How to organise

How to Organise a Volleyball Round Robin for A Group Of Friends

Running a volleyball round robin for a group of friends is more about logistics than volleyball skill. Organising for a group of friends is the most informal version — and the easiest to get wrong by overdoing it. Keep the format simple, the rules loose, and the prizes small. This guide is the order of operations — what to decide first, what to leave for last, and the mistakes that ruin the day.

Step 1: Lock down the venue

Book the venue early. The longer the lead time, the more flexibility you get with court count and time slots. If you're using a public facility, confirm your booking the week before — overbookings happen.

Step 2: Run the day

Have a single named time-keeper. One person, with a watch, who calls the next round. Don't let it become a committee decision — that's how tournaments fall behind.

Step 3: Print everything you need

Print three things: the schedule, the scoresheets, and the standings template. Have spares of all three. Even if you're running everything from a phone, paper backup saves the day when battery dies.

Step 4: Pick the format up front

The format is the single most important decision. Match it to your time, court count, and player count. Don't pick round robin if you only have 3 hours and 12 players — you'll run out of time. Don't pick single elimination for 6 friends — they'll feel cheated.

Step 5: Build the schedule

Build the schedule before the day. Number every match, assign every court, and write the start time next to it. If you wing the schedule on the day, you will fall behind by round 2.

Tips for a group of friends

Don't turn a friend group event into a club tournament. Keep registration to a group chat message, charge a small amount that covers court hire, and finish with food and drinks.

Format guidance: round robin

Round robin is the fairest format because every player plays every other player. Generate the schedule with a free round robin generator so the rounds are balanced.

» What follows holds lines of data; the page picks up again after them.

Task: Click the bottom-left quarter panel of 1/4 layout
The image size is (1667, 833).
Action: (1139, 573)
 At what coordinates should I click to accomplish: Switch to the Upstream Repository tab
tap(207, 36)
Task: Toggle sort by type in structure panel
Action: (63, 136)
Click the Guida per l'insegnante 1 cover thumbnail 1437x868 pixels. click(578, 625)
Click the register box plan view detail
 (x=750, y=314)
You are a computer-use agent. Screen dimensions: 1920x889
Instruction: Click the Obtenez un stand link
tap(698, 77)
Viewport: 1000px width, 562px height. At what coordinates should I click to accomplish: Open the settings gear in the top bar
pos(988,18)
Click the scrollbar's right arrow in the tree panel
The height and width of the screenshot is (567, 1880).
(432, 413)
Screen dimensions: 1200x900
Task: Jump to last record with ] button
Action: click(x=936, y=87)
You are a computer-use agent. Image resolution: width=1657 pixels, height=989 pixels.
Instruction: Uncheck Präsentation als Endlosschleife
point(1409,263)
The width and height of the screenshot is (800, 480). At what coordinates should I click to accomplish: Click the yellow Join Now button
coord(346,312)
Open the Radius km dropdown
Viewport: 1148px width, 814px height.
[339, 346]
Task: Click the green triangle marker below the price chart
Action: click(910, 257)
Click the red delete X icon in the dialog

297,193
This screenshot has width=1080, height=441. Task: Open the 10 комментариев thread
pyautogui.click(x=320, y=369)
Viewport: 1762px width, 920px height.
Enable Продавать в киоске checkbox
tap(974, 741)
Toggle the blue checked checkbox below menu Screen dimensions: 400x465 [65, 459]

Use the linked free generator at the end of this guide to produce a printable schedule in seconds.

Common mistakes

Not communicating clearly before the day. People show up at the wrong time, in the wrong place, or with the wrong equipment because the organiser sent one cryptic message a week ago.

Frequently asked questions

What's the best format for a volleyball round robin with a group of friends?

round robin works well for a group of friends because it gives every player a guaranteed number of matches and the standings reflect actual performance. Don't turn a friend group event into a club tournament. Keep registration to a group chat message, charge a small amount that covers court hire, and finish with food and drinks.

How long does a volleyball round robin take?

That depends on the player count and the format. As a rule of thumb: a single-elimination tournament with 8 players takes about 4 hours on one court; a round robin with 8 players is closer to 7 hours. Halve the time if you can run two courts in parallel.

Can I run a volleyball round robin with the Volley app?

Yes. Volley supports single elimination, round robin, and pool play formats with proper volleyball scoring rules built in. Free on iOS and Android. The free Round Robin Generator on the website is a no-app alternative if you only need the schedule.

What's the smallest number of players for a volleyball round robin?

4 players is the realistic minimum for any tournament format. Below that you're really just playing matches, not running an event. 6-8 is the sweet spot for a casual half-day; 16+ for a full-day tournament.